We will begin development by first writing E2E tests. In the previous chapter, we already tested a scenario where the profile is not supplied. In these new E2E tests, we will add two more scenarios where the client provides a profile object—one using an invalid profile, the other a valid one.
Therefore, we must first decide what constitutes a valid profile; in other words, what should the structure of our profile object be? There are no right or wrong answers, but for this book, we will use the following structure:
{
"name": {
"first": <string>,
"last": <string>,
"middle": <string>
},
"summary": <string>,
"bio": <string>
}
All of the fields are optional, but if they are provided, they must be of the correct type.
Let's start with testing for the invalid profile scenario. In spec/cucumber/features/users/create/main.feature, add the following scenario outline:
Scenario Outline: Invalid Profile
When the client creates a POST request to /users/
And attaches <payload> as the payload
And sends the request
Then our API should respond with a 400 HTTP status code
And the payload of the response should be a JSON object
And contains a message property which says "The profile provided is invalid."
Examples:
| payload |
| {"email":"e@ma.il","password":"abc","profile":{"foo":"bar"}} |
| {"email":"e@ma.il","password":"abc","profile":{"name":{"first":"Jane","a":"b"}}} |
| {"email":"e@ma.il","password":"abc","profile":{"summary":0}} |
| {"email":"e@ma.il","password":"abc","profile":{"bio":0}} |
These examples cover the cases where properties have the incorrect type, and/or unsupported properties were provided.

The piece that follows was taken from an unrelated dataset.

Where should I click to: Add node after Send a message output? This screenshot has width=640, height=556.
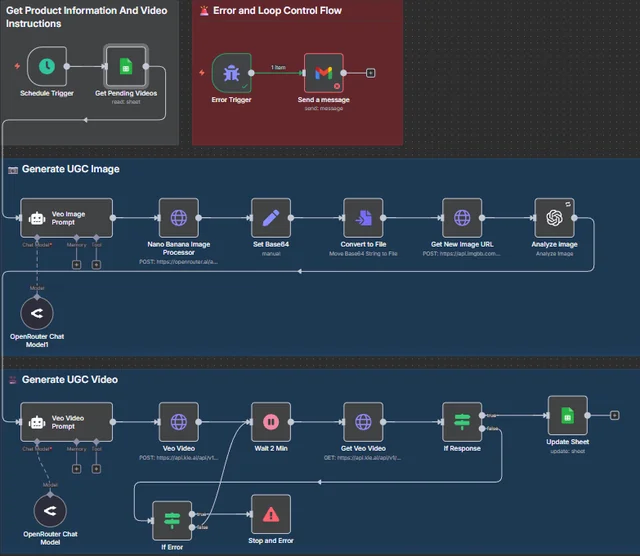371,73
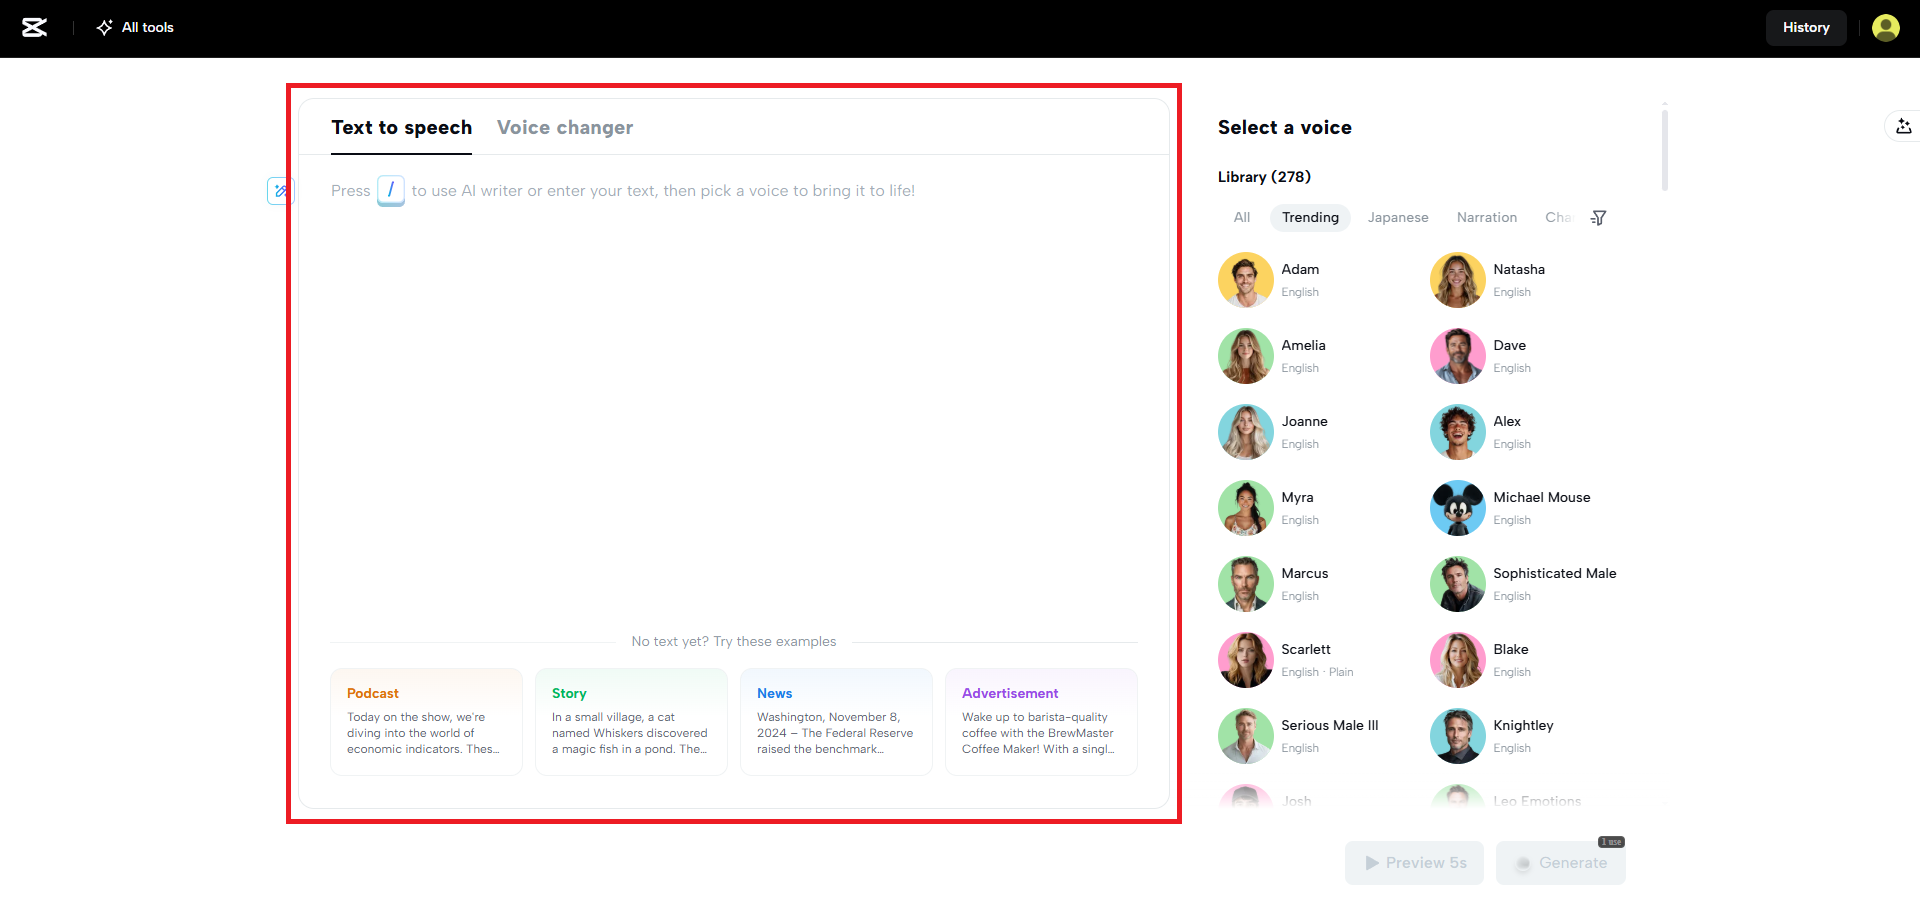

When we run these tests, the And attaches <payload> as the payload shows up as undefined. This step definition should allow us to attach any arbitrary payload to the request. Try implementing this inside spec/cucumber/steps/index.js, and check your solution against the following one:
When(/^attaches (.+) as the payload$/, function (payload) {
this.requestPayload = JSON.parse(payload);
this.request
.send(payload)
.set('Content-Type', 'application/json');
});
Run the E2E tests again, and this time, the newly defined tests should fail. Red. Green. Refactor. We have now written a failing test; the next step is to implement the feature so that it passes the tests.